Life-coaching courses yet to be a hit among locals
China’s rapid development has inherently induced more pressure to the lives of many of its citizens and has, as a result, developed a willingness in people to embrace professional advice on how to better manage the demands in life.
Xiao Yi is a 37-year-old life coach in Shanghai. When she started out five years ago, few people knew about such a career in the city. However these days, half of the audience at her group coaching workshops are Chinese. They focus on common concerns such as stress relief, habit changes and self-discovery.
Her company, Octave, launched a person development center named “The Living Room” in Shanghai on Oct 30. Affiliated to the Singapore-headquartered IMC Pan Asia Alliance Group, the establishment offers programs besides life-coaching sessions, such as health and nutrition management.
Xiao has noticed that Chinese people are generally most concerned about their careers and many complain that colleagues or work partners are unprofessional. Xiao has also observed that the Chinese are more goal-oriented and pragmatic, as compared with foreigners who are more focused on self development.
Lin Zi, founder of the psychological consultancy agency Linzi Counseling, which also provides coaching programs, can testify to the growing interests of the Chinese in lifecoaching-related programs and workshops. She said that her clients are largely welleducated people aged between 30 and 45 years old from middle income classes and above. Many of them boast having working experience in a foreign company or having lived overseas, factors which make them more receptive to the service.

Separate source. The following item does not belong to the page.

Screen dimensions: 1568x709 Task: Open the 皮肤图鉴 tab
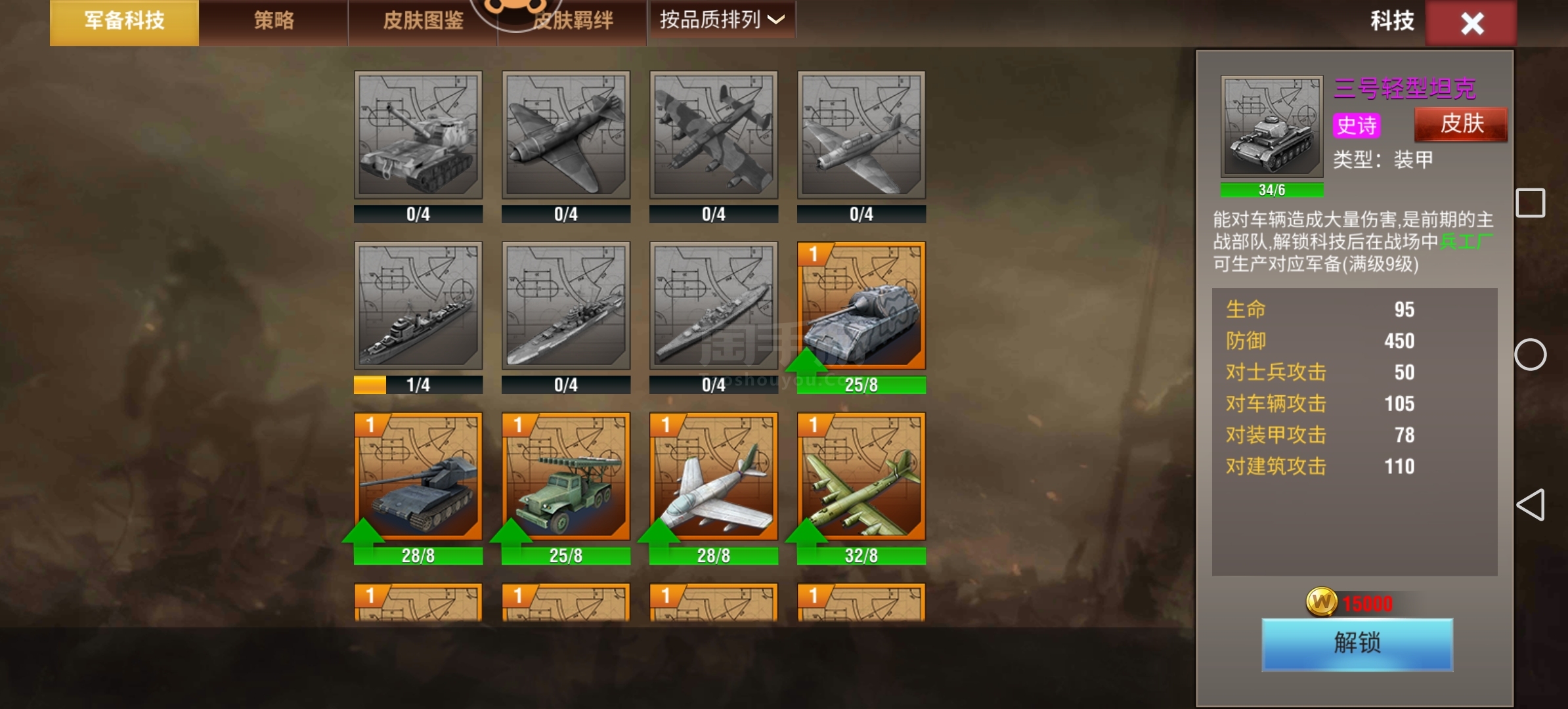click(423, 22)

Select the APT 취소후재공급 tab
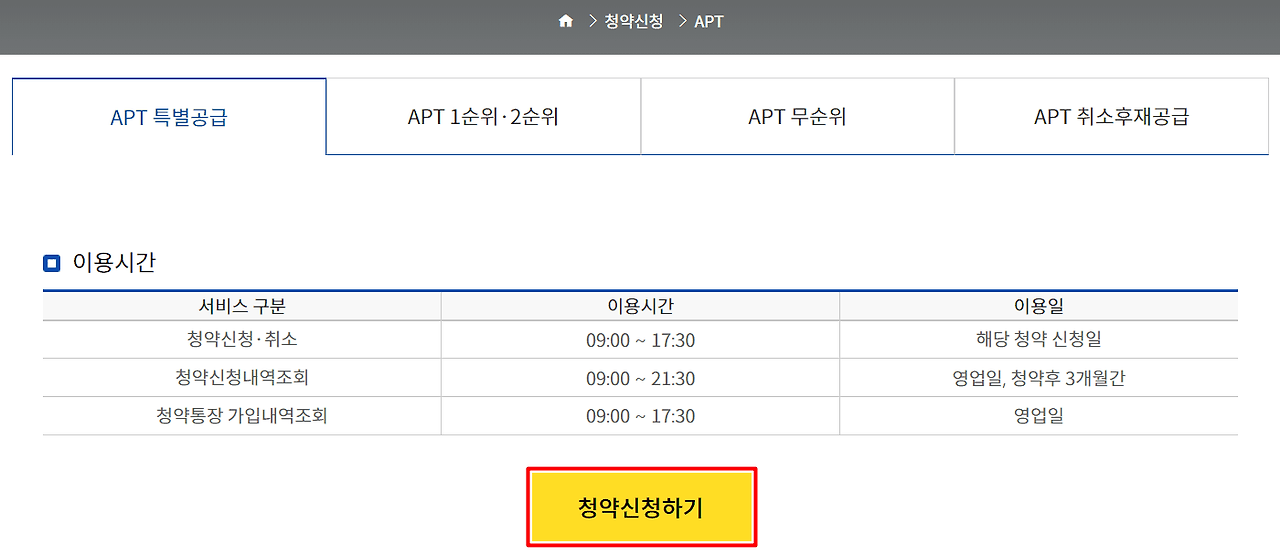[1111, 117]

According to Lin, the demand for life-coaching courses in China started around 2005. During this period, foreign companies had brought in these programs as part of their employee welfare packages, leading many Chinese companies to follow suit. Based on a report by coachingsurveys.com in 2014, more than 60 percent of companies in China have used coaching services in 2014, up 43.6 percent from 2012.
However, there is still a long way to go before the Chinese fully embrace the industry. One of the hurdles is the training and accreditation of life coaches.

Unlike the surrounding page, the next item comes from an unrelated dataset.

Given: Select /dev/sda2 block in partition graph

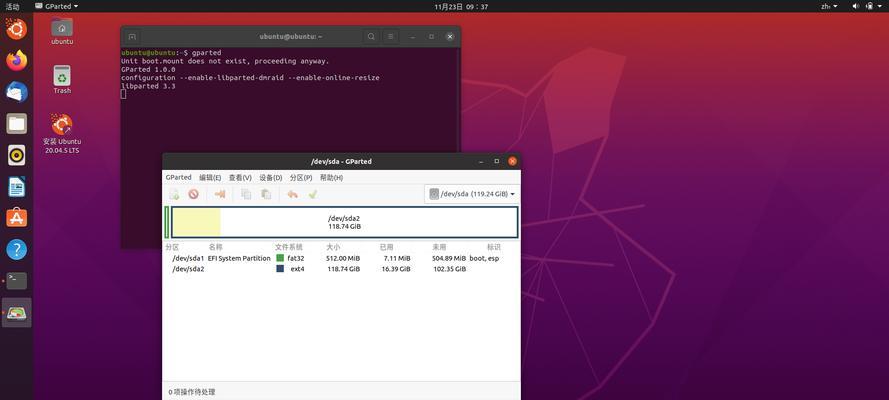Looking at the screenshot, I should (x=344, y=222).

“Some people call themselves coaches after having learned just one or two coaching techniques. This sort of behavior may disrupt the whole industry and affect people’s opinion of life coaches, thus making it more difficult to build the trust between clients and coaches,” Lin said.
Another problem is the fact that Chinese people are not accustomed to paying for something that may only produce a yield many years later. In an interview with City Weekend magazine last year, Singaporean life coach Jeff Tan reiterated this point, adding that the Chinese are also hesitant about paying for an intangible result.
Lin said that it may take a decade before life-coaching courses become a hit among the Chinese.
“People only go for psychological consultation when they have urgent needs or problems. It’s therefore more difficult to get people to pay for life-coaching, which is preventive rather than remedial, and reveal their lives to others,” she added.